▸ Assigned task
Nothing in the listing below should change; retype it as is.

▸ Provided information
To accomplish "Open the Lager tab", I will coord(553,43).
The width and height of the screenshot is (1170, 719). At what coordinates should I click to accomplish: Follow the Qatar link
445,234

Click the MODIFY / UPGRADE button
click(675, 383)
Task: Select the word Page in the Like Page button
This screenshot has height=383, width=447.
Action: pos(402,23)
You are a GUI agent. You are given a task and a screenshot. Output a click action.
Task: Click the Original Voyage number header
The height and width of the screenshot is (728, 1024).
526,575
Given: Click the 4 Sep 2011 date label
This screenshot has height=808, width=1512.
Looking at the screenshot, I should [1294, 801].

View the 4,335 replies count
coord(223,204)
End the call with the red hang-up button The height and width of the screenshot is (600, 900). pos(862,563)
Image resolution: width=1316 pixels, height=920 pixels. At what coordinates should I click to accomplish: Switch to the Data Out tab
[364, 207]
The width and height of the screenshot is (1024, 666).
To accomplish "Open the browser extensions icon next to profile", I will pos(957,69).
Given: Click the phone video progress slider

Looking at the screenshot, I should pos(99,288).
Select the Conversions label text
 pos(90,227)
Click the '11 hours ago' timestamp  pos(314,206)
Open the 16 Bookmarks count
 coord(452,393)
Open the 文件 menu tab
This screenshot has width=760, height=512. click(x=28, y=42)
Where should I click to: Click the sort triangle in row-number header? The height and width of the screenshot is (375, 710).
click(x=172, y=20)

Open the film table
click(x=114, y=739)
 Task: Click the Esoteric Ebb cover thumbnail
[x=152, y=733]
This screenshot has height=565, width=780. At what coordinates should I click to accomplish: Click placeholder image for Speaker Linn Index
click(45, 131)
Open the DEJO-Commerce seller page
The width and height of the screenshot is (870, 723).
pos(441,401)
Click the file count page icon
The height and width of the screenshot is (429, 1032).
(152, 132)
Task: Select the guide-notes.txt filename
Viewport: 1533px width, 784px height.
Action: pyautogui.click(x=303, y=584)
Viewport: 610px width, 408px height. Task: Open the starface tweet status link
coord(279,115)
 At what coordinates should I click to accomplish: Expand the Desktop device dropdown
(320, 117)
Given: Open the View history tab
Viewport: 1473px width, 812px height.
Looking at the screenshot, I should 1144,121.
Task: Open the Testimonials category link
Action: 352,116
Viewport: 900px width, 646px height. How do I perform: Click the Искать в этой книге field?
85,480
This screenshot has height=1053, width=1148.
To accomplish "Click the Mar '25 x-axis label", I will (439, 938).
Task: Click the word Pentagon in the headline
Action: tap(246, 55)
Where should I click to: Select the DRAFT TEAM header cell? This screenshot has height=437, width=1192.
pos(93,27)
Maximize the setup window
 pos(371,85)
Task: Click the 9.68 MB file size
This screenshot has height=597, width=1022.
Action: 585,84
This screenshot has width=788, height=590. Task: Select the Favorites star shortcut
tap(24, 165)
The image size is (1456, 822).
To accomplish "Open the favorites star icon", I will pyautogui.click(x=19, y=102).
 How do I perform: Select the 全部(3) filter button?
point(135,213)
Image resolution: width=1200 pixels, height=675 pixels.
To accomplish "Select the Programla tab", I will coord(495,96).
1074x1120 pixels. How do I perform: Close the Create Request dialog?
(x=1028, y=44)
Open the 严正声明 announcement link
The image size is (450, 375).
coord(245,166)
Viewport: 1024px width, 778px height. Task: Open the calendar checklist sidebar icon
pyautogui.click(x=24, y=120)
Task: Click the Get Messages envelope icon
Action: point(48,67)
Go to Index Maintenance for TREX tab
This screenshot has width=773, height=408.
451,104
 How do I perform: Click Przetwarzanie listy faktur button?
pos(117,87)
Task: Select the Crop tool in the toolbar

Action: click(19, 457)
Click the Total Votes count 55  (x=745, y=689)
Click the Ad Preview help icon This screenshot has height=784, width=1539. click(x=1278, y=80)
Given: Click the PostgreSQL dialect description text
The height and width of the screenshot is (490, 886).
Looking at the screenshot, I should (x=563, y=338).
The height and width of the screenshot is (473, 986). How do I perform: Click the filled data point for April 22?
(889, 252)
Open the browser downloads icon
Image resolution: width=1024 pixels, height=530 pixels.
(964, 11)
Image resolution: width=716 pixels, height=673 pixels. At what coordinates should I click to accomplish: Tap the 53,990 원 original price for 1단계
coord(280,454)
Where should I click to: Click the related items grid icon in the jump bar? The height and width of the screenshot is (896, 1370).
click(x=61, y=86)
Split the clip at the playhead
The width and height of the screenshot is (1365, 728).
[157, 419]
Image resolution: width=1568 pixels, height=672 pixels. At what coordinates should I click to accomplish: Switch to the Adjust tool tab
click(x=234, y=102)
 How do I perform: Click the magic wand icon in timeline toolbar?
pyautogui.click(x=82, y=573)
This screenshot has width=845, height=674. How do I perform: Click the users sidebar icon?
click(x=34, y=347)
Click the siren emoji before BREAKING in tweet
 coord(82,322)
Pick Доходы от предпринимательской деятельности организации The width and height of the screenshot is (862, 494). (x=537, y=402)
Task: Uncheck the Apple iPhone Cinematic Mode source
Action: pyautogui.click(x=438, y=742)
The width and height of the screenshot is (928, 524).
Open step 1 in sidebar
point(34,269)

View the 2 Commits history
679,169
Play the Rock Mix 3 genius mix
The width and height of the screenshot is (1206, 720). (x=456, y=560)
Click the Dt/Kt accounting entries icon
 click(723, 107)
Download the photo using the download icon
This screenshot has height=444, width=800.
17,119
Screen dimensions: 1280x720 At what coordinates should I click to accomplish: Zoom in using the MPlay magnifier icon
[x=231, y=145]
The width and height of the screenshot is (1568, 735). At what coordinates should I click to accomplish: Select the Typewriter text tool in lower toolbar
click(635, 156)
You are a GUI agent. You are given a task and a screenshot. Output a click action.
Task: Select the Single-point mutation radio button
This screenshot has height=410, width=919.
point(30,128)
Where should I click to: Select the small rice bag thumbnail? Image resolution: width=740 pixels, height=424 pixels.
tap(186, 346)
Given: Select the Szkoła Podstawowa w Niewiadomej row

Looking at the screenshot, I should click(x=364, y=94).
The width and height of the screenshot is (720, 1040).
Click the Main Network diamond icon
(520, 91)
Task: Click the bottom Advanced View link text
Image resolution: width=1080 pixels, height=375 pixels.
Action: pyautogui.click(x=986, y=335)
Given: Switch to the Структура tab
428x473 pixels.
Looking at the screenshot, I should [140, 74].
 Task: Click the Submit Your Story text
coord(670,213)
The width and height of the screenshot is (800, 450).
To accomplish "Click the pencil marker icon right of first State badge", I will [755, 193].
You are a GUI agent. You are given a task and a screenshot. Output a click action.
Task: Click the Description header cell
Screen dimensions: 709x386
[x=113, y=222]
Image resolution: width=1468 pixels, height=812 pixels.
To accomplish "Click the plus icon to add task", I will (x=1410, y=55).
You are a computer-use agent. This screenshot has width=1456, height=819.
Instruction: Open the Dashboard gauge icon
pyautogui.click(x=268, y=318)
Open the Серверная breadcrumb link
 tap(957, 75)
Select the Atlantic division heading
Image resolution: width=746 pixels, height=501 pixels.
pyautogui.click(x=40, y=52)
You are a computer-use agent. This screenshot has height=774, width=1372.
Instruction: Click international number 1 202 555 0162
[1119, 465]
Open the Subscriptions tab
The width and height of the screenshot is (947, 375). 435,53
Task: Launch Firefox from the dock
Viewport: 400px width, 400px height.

▸ Solution
To accomplish "Open the Lager tab", I will coord(553,43).
The width and height of the screenshot is (1170, 719). At what coordinates should I click to accomplish: Follow the Qatar link
445,234

Click the MODIFY / UPGRADE button
click(675, 383)
Task: Select the word Page in the Like Page button
This screenshot has height=383, width=447.
Action: pos(402,23)
You are a GUI agent. You are given a task and a screenshot. Output a click action.
Task: Click the Original Voyage number header
The height and width of the screenshot is (728, 1024).
526,575
Given: Click the 4 Sep 2011 date label
This screenshot has height=808, width=1512.
Looking at the screenshot, I should [1294, 801].

View the 4,335 replies count
coord(223,204)
End the call with the red hang-up button The height and width of the screenshot is (600, 900). pos(862,563)
Image resolution: width=1316 pixels, height=920 pixels. At what coordinates should I click to accomplish: Switch to the Data Out tab
[364, 207]
The width and height of the screenshot is (1024, 666).
To accomplish "Open the browser extensions icon next to profile", I will pos(957,69).
Given: Click the phone video progress slider

Looking at the screenshot, I should pos(99,288).
Select the Conversions label text
 pos(90,227)
Click the '11 hours ago' timestamp  pos(314,206)
Open the 16 Bookmarks count
 coord(452,393)
Open the 文件 menu tab
This screenshot has width=760, height=512. click(x=28, y=42)
Where should I click to: Click the sort triangle in row-number header? The height and width of the screenshot is (375, 710).
click(x=172, y=20)

Open the film table
click(x=114, y=739)
 Task: Click the Esoteric Ebb cover thumbnail
[x=152, y=733]
This screenshot has height=565, width=780. At what coordinates should I click to accomplish: Click placeholder image for Speaker Linn Index
click(45, 131)
Open the DEJO-Commerce seller page
The width and height of the screenshot is (870, 723).
pos(441,401)
Click the file count page icon
The height and width of the screenshot is (429, 1032).
(152, 132)
Task: Select the guide-notes.txt filename
Viewport: 1533px width, 784px height.
Action: pyautogui.click(x=303, y=584)
Viewport: 610px width, 408px height. Task: Open the starface tweet status link
coord(279,115)
 At what coordinates should I click to accomplish: Expand the Desktop device dropdown
(320, 117)
Given: Open the View history tab
Viewport: 1473px width, 812px height.
Looking at the screenshot, I should 1144,121.
Task: Open the Testimonials category link
Action: 352,116
Viewport: 900px width, 646px height. How do I perform: Click the Искать в этой книге field?
85,480
This screenshot has height=1053, width=1148.
To accomplish "Click the Mar '25 x-axis label", I will (439, 938).
Task: Click the word Pentagon in the headline
Action: tap(246, 55)
Where should I click to: Select the DRAFT TEAM header cell? This screenshot has height=437, width=1192.
pos(93,27)
Maximize the setup window
 pos(371,85)
Task: Click the 9.68 MB file size
This screenshot has height=597, width=1022.
Action: 585,84
This screenshot has width=788, height=590. Task: Select the Favorites star shortcut
tap(24, 165)
The image size is (1456, 822).
To accomplish "Open the favorites star icon", I will pyautogui.click(x=19, y=102).
 How do I perform: Select the 全部(3) filter button?
point(135,213)
Image resolution: width=1200 pixels, height=675 pixels.
To accomplish "Select the Programla tab", I will coord(495,96).
1074x1120 pixels. How do I perform: Close the Create Request dialog?
(x=1028, y=44)
Open the 严正声明 announcement link
The image size is (450, 375).
coord(245,166)
Viewport: 1024px width, 778px height. Task: Open the calendar checklist sidebar icon
pyautogui.click(x=24, y=120)
Task: Click the Get Messages envelope icon
Action: point(48,67)
Go to Index Maintenance for TREX tab
This screenshot has width=773, height=408.
451,104
 How do I perform: Click Przetwarzanie listy faktur button?
pos(117,87)
Task: Select the Crop tool in the toolbar

Action: click(19, 457)
Click the Total Votes count 55  (x=745, y=689)
Click the Ad Preview help icon This screenshot has height=784, width=1539. click(x=1278, y=80)
Given: Click the PostgreSQL dialect description text
The height and width of the screenshot is (490, 886).
Looking at the screenshot, I should (x=563, y=338).
The height and width of the screenshot is (473, 986). How do I perform: Click the filled data point for April 22?
(889, 252)
Open the browser downloads icon
Image resolution: width=1024 pixels, height=530 pixels.
(964, 11)
Image resolution: width=716 pixels, height=673 pixels. At what coordinates should I click to accomplish: Tap the 53,990 원 original price for 1단계
coord(280,454)
Where should I click to: Click the related items grid icon in the jump bar? The height and width of the screenshot is (896, 1370).
click(x=61, y=86)
Split the clip at the playhead
The width and height of the screenshot is (1365, 728).
[157, 419]
Image resolution: width=1568 pixels, height=672 pixels. At what coordinates should I click to accomplish: Switch to the Adjust tool tab
click(x=234, y=102)
 How do I perform: Click the magic wand icon in timeline toolbar?
pyautogui.click(x=82, y=573)
This screenshot has width=845, height=674. How do I perform: Click the users sidebar icon?
click(x=34, y=347)
Click the siren emoji before BREAKING in tweet
 coord(82,322)
Pick Доходы от предпринимательской деятельности организации The width and height of the screenshot is (862, 494). (x=537, y=402)
Task: Uncheck the Apple iPhone Cinematic Mode source
Action: pyautogui.click(x=438, y=742)
The width and height of the screenshot is (928, 524).
Open step 1 in sidebar
point(34,269)

View the 2 Commits history
679,169
Play the Rock Mix 3 genius mix
The width and height of the screenshot is (1206, 720). (x=456, y=560)
Click the Dt/Kt accounting entries icon
 click(723, 107)
Download the photo using the download icon
This screenshot has height=444, width=800.
17,119
Screen dimensions: 1280x720 At what coordinates should I click to accomplish: Zoom in using the MPlay magnifier icon
[x=231, y=145]
The width and height of the screenshot is (1568, 735). At what coordinates should I click to accomplish: Select the Typewriter text tool in lower toolbar
click(635, 156)
You are a GUI agent. You are given a task and a screenshot. Output a click action.
Task: Select the Single-point mutation radio button
This screenshot has height=410, width=919.
point(30,128)
Where should I click to: Select the small rice bag thumbnail? Image resolution: width=740 pixels, height=424 pixels.
tap(186, 346)
Given: Select the Szkoła Podstawowa w Niewiadomej row

Looking at the screenshot, I should click(x=364, y=94).
The width and height of the screenshot is (720, 1040).
Click the Main Network diamond icon
(520, 91)
Task: Click the bottom Advanced View link text
Image resolution: width=1080 pixels, height=375 pixels.
Action: pyautogui.click(x=986, y=335)
Given: Switch to the Структура tab
428x473 pixels.
Looking at the screenshot, I should [140, 74].
 Task: Click the Submit Your Story text
coord(670,213)
The width and height of the screenshot is (800, 450).
To accomplish "Click the pencil marker icon right of first State badge", I will [755, 193].
You are a GUI agent. You are given a task and a screenshot. Output a click action.
Task: Click the Description header cell
Screen dimensions: 709x386
[x=113, y=222]
Image resolution: width=1468 pixels, height=812 pixels.
To accomplish "Click the plus icon to add task", I will (x=1410, y=55).
You are a computer-use agent. This screenshot has width=1456, height=819.
Instruction: Open the Dashboard gauge icon
pyautogui.click(x=268, y=318)
Open the Серверная breadcrumb link
 tap(957, 75)
Select the Atlantic division heading
Image resolution: width=746 pixels, height=501 pixels.
pyautogui.click(x=40, y=52)
You are a computer-use agent. This screenshot has height=774, width=1372.
Instruction: Click international number 1 202 555 0162
[1119, 465]
Open the Subscriptions tab
The width and height of the screenshot is (947, 375). 435,53
Task: Launch Firefox from the dock
Viewport: 400px width, 400px height.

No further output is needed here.